Your objective:
Your response should be an exact reproduction of the data below, beginning at the line containing "The width and" and ending with the final line.

[Entries supplied]

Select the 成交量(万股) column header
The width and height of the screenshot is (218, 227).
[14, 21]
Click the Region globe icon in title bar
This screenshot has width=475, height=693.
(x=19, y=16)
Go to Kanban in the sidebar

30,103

[/Entries supplied]

Exercise output:
The width and height of the screenshot is (218, 227).
[14, 21]
Click the Region globe icon in title bar
This screenshot has width=475, height=693.
(x=19, y=16)
Go to Kanban in the sidebar

30,103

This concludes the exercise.